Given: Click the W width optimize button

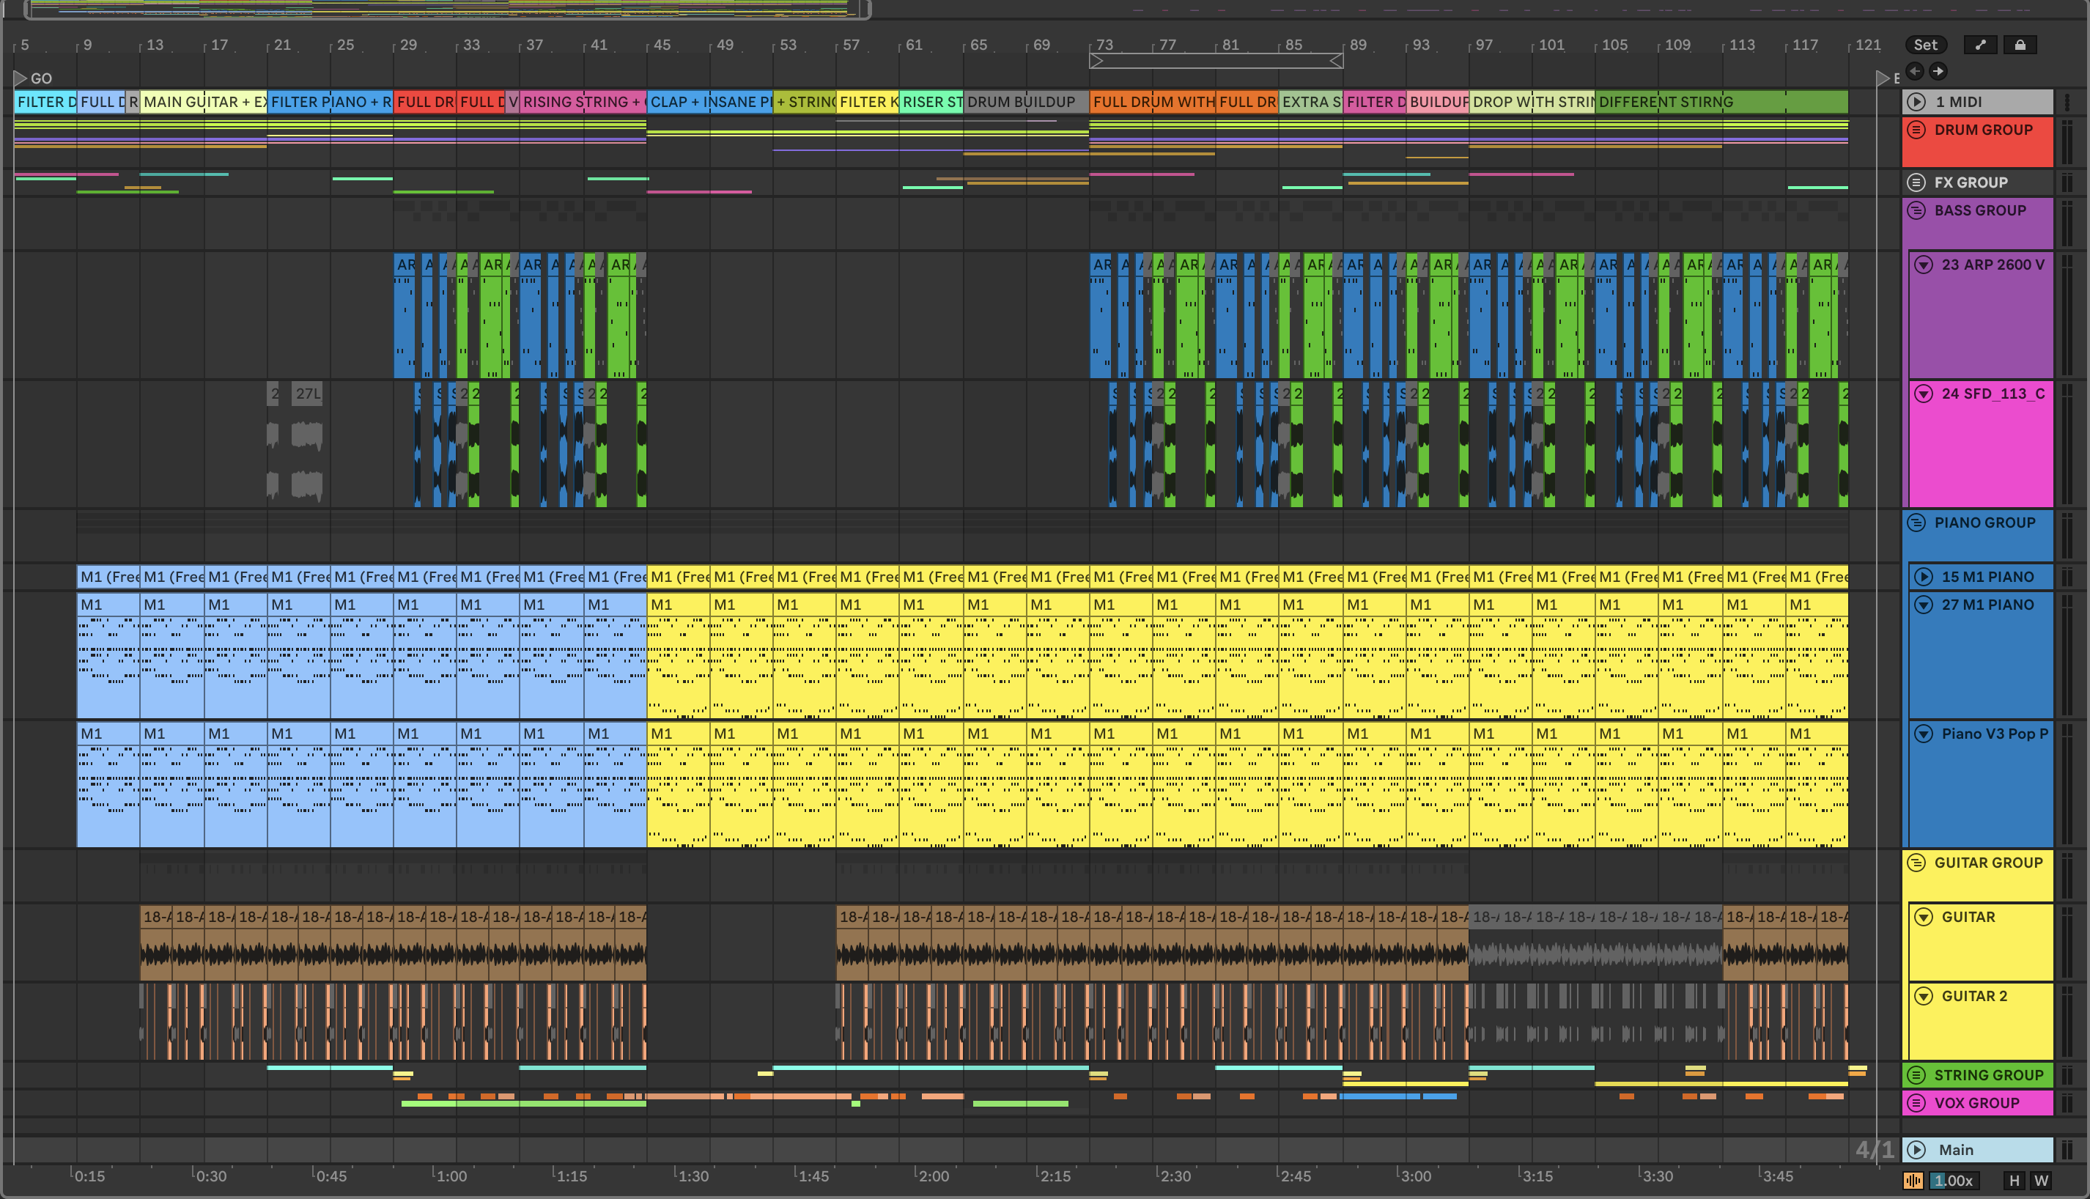Looking at the screenshot, I should click(x=2041, y=1181).
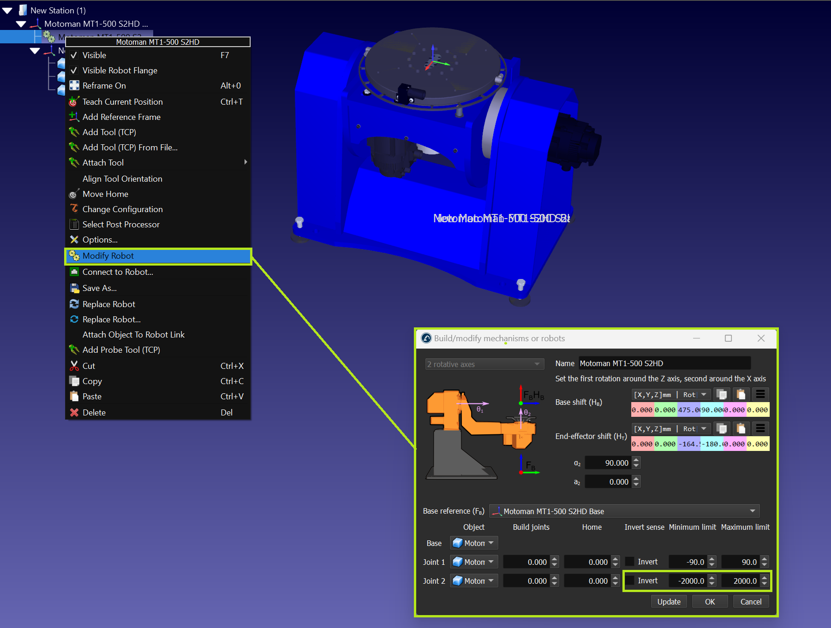Select Connect to Robot... menu entry

(118, 272)
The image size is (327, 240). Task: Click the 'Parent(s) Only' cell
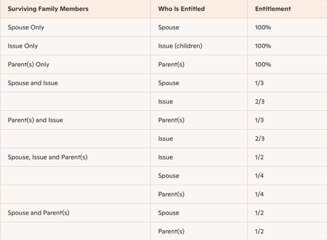(29, 64)
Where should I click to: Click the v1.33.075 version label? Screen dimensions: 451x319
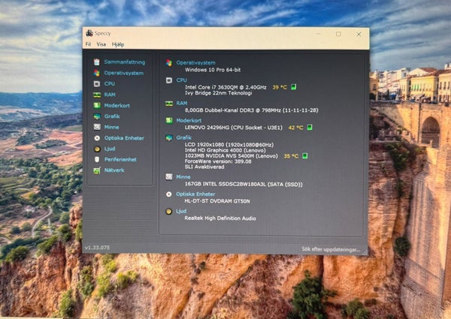[x=97, y=248]
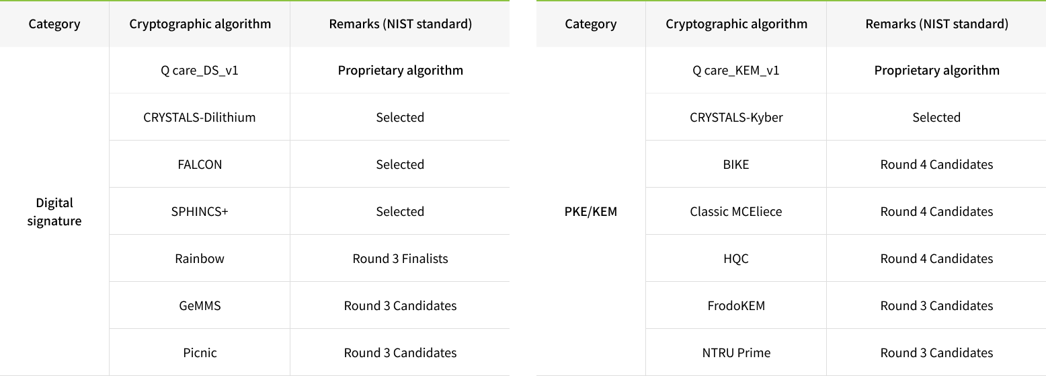
Task: Click the BIKE algorithm entry
Action: tap(736, 164)
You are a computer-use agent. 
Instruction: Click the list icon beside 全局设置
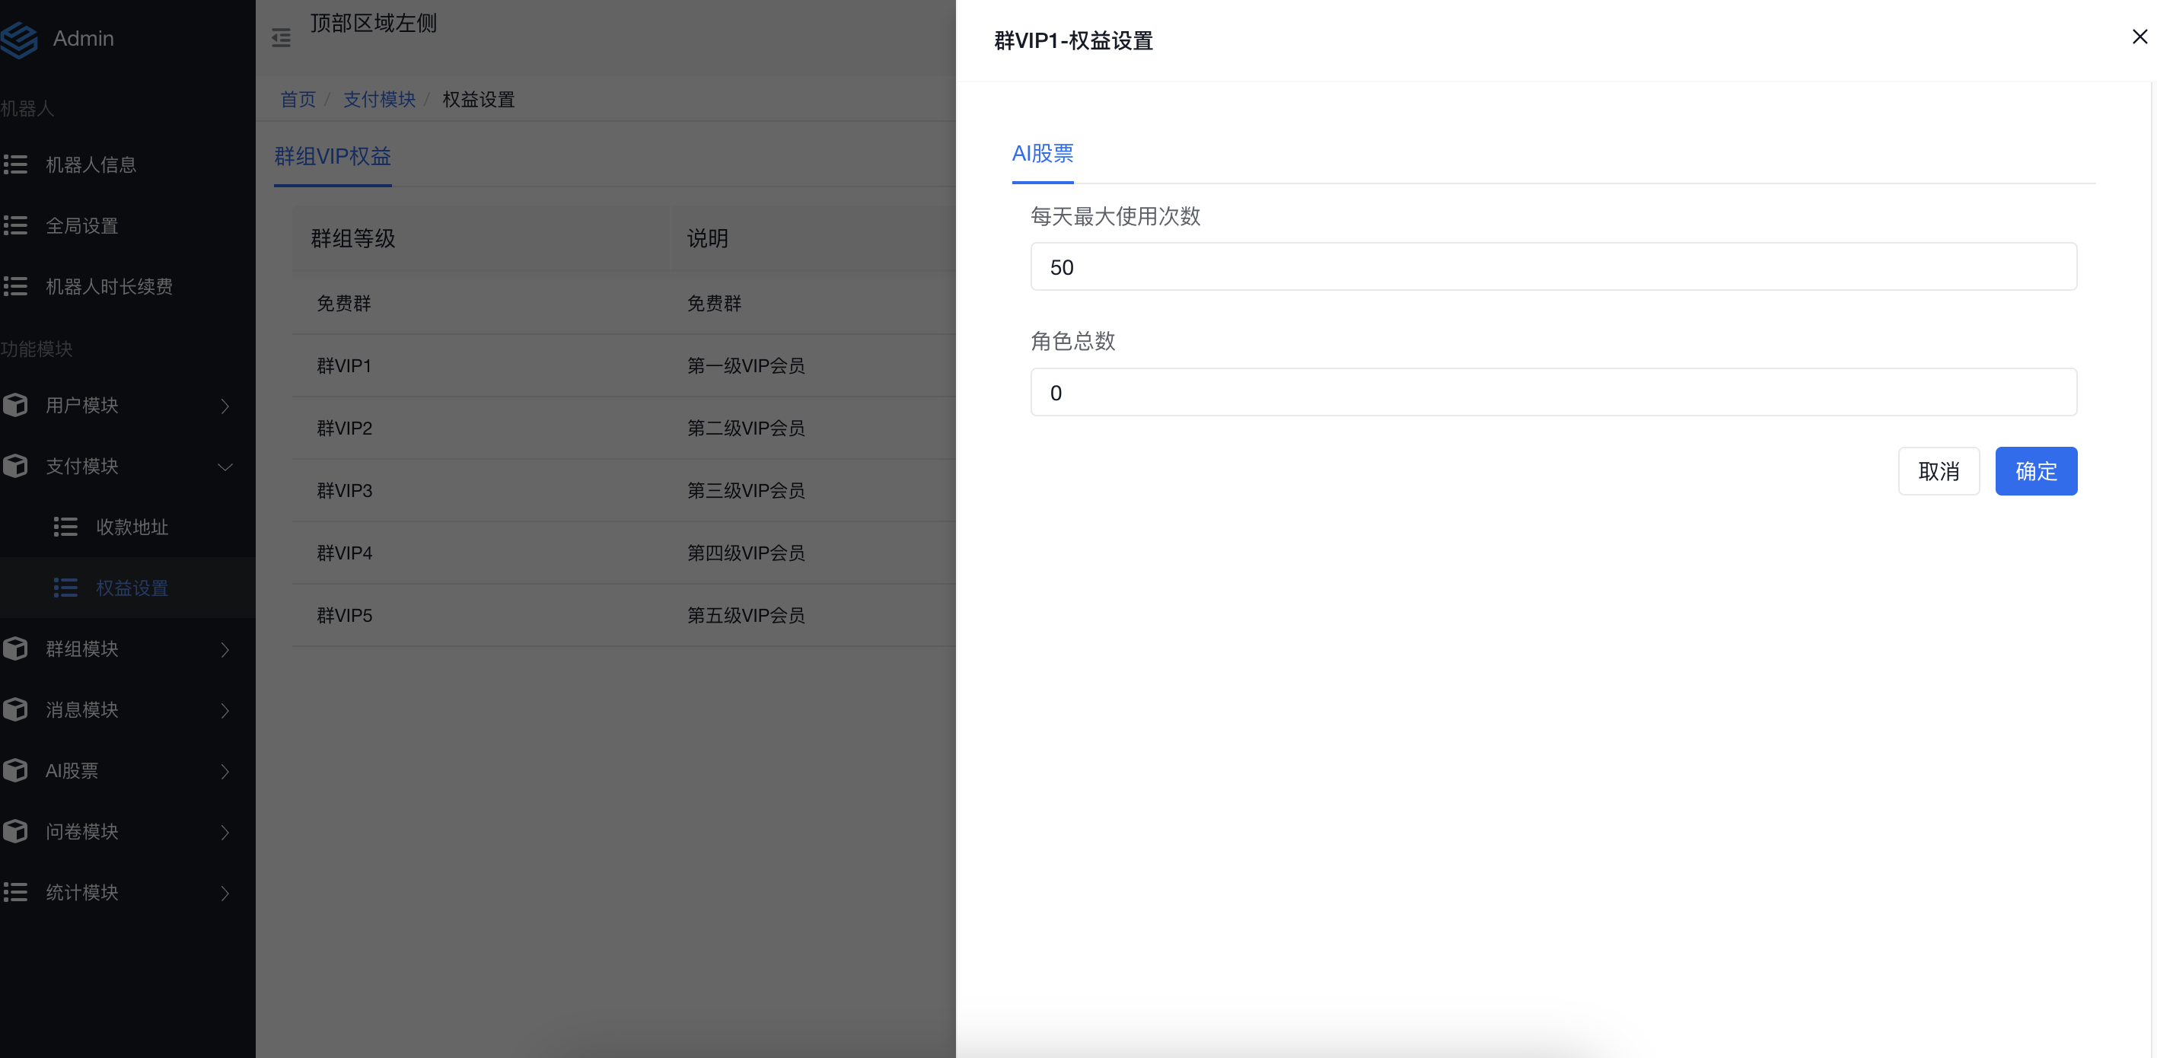point(15,225)
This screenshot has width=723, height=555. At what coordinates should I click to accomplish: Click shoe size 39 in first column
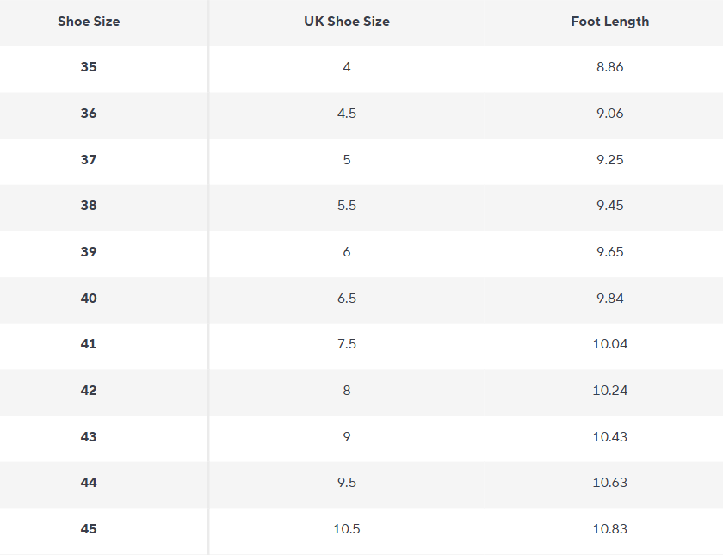pyautogui.click(x=89, y=252)
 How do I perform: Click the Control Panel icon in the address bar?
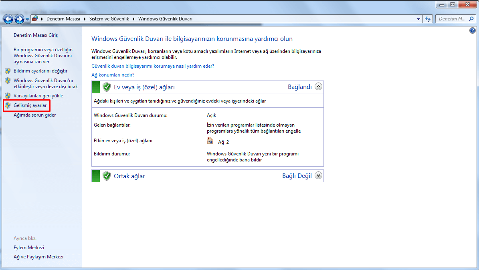[x=35, y=19]
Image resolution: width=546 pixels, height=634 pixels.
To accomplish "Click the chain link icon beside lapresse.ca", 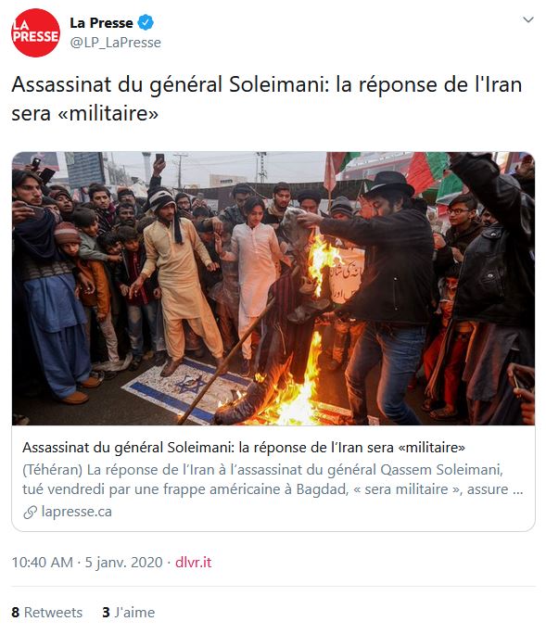I will [31, 512].
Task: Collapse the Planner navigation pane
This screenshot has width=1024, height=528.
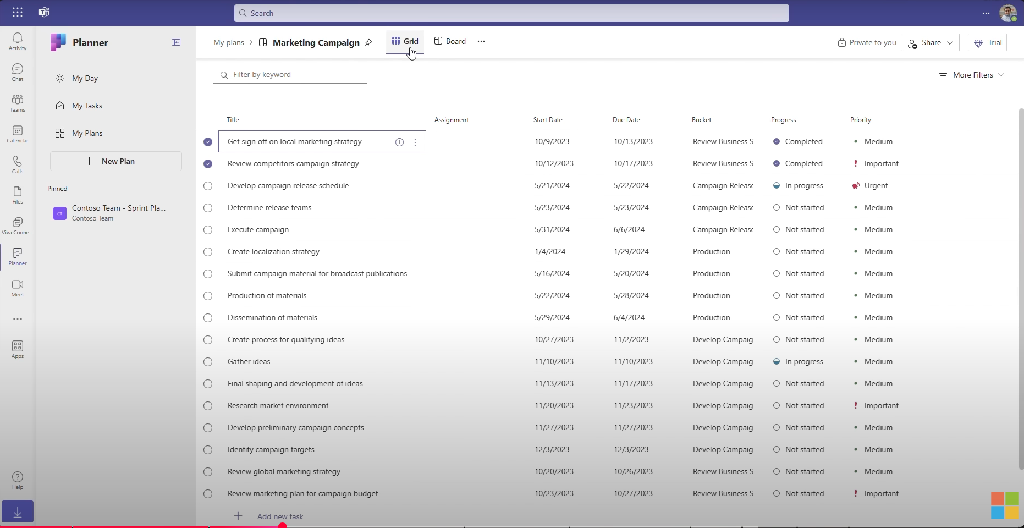Action: [x=176, y=42]
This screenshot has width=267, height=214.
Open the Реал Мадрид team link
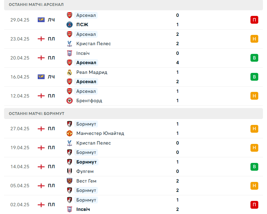click(92, 72)
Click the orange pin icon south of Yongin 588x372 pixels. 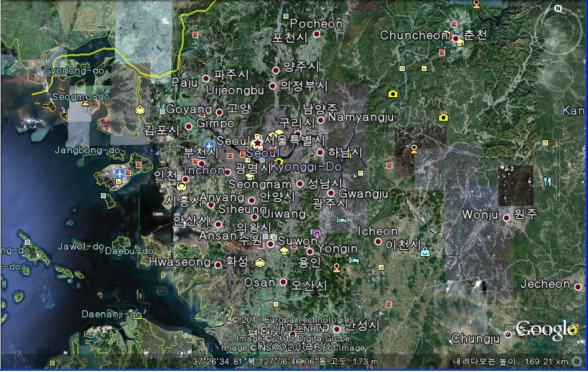click(337, 268)
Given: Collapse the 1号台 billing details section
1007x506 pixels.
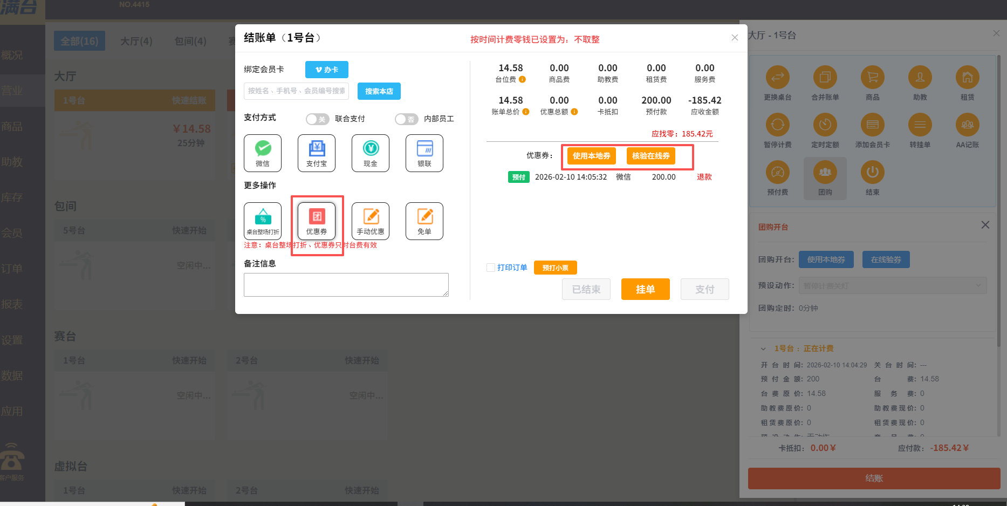Looking at the screenshot, I should click(x=763, y=348).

# Set task:
Print the lines running from the one containing "Given: Collapse the" through the end of the records exactly as they appear, leaving out the pictures.

# Output of the task:
Given: Collapse the 1号台 billing details section
1007x506 pixels.
Looking at the screenshot, I should click(x=763, y=348).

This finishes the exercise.